問題の一つが解決すると、ことが動き出し始めるということはよくありますが、今回もそうでした。たまたま本屋で手に取ったUNIX USERの98年4月号、これにNET BSDの最新版(Ver. 1.3)がついていたのです。今までのもやもやが吹っ飛びました。ちょうど、論文と報告書も書き終えたということも重なって、未解決の問題も「ままよ」ということで、とうとうNET BSDをインストールする決心がついたのでした。

ハードディスクのフォーマット

まずは、ハードディスクのパーティションを切ることから始まります。

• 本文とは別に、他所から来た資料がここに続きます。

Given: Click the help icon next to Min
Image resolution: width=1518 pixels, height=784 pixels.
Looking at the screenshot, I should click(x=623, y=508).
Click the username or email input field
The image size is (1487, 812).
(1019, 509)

外付けハードディスクなので、まずこれをメインのマシン(Power Mac 8500/180)につなぎ、システムなど今後も必要とするソフト類のバックアップをした後で、HardDiskToolkitを使って、次のように320MBのハードディスクを初期化しました。

無論、前二者はA/UX用のパーティションにします。HDTではApple_UNIX_SVR2でフォーマットすることができます。次に、バックアップしていたMac用のシステムとこれからインストールするNET BSD関係のファイルを新しく作ったMac用のパーティションにコピー。ハードディスクをもう一度IIciに接続しました。

ここでの失敗:後で知ったのですがSwap用のパーティションはメモリーの2倍が目安ということらしいです。今後の課題です。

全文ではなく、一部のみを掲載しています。